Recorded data
····················

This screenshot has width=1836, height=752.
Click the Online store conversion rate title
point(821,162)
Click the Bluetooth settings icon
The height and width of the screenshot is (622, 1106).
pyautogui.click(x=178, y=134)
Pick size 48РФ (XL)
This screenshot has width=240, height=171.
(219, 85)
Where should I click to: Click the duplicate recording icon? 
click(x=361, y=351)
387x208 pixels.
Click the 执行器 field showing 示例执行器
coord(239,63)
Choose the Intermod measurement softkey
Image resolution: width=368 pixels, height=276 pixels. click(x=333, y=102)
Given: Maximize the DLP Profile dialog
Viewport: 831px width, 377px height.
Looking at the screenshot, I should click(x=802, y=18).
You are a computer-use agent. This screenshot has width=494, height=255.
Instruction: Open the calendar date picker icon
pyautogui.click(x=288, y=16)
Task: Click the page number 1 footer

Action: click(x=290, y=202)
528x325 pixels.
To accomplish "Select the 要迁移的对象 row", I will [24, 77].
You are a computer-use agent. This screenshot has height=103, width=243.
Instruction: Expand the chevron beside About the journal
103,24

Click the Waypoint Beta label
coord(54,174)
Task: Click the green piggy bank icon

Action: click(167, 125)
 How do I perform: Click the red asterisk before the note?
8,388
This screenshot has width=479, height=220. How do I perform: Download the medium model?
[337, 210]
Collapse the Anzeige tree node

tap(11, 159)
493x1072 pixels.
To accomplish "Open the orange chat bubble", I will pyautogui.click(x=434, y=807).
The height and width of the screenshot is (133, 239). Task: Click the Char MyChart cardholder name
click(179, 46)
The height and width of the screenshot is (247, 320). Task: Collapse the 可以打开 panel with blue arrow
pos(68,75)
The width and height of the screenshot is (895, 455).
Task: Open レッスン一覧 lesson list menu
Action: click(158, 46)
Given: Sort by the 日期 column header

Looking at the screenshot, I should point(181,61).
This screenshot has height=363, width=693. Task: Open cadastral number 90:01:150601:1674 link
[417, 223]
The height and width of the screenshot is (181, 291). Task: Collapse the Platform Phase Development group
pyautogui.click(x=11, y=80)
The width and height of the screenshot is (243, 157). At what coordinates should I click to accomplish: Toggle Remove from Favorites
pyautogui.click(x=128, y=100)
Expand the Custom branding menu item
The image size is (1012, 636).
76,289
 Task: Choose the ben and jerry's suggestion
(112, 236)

····················

Exercise goal |
Retype the data exactly as given.

Solution |
This screenshot has width=1836, height=752.
Click the Online store conversion rate title
point(821,162)
Click the Bluetooth settings icon
The height and width of the screenshot is (622, 1106).
pyautogui.click(x=178, y=134)
Pick size 48РФ (XL)
This screenshot has width=240, height=171.
(219, 85)
Where should I click to: Click the duplicate recording icon? 
click(x=361, y=351)
387x208 pixels.
Click the 执行器 field showing 示例执行器
coord(239,63)
Choose the Intermod measurement softkey
Image resolution: width=368 pixels, height=276 pixels. click(x=333, y=102)
Given: Maximize the DLP Profile dialog
Viewport: 831px width, 377px height.
Looking at the screenshot, I should click(x=802, y=18).
You are a computer-use agent. This screenshot has width=494, height=255.
Instruction: Open the calendar date picker icon
pyautogui.click(x=288, y=16)
Task: Click the page number 1 footer

Action: click(x=290, y=202)
528x325 pixels.
To accomplish "Select the 要迁移的对象 row", I will [24, 77].
You are a computer-use agent. This screenshot has height=103, width=243.
Instruction: Expand the chevron beside About the journal
103,24

Click the Waypoint Beta label
coord(54,174)
Task: Click the green piggy bank icon

Action: click(167, 125)
 How do I perform: Click the red asterisk before the note?
8,388
This screenshot has width=479, height=220. How do I perform: Download the medium model?
[337, 210]
Collapse the Anzeige tree node

tap(11, 159)
493x1072 pixels.
To accomplish "Open the orange chat bubble", I will pyautogui.click(x=434, y=807).
The height and width of the screenshot is (133, 239). Task: Click the Char MyChart cardholder name
click(179, 46)
The height and width of the screenshot is (247, 320). Task: Collapse the 可以打开 panel with blue arrow
pos(68,75)
The width and height of the screenshot is (895, 455).
Task: Open レッスン一覧 lesson list menu
Action: click(158, 46)
Given: Sort by the 日期 column header

Looking at the screenshot, I should point(181,61).
This screenshot has height=363, width=693. Task: Open cadastral number 90:01:150601:1674 link
[417, 223]
The height and width of the screenshot is (181, 291). Task: Collapse the Platform Phase Development group
pyautogui.click(x=11, y=80)
The width and height of the screenshot is (243, 157). At what coordinates should I click to accomplish: Toggle Remove from Favorites
pyautogui.click(x=128, y=100)
Expand the Custom branding menu item
The image size is (1012, 636).
76,289
 Task: Choose the ben and jerry's suggestion
(112, 236)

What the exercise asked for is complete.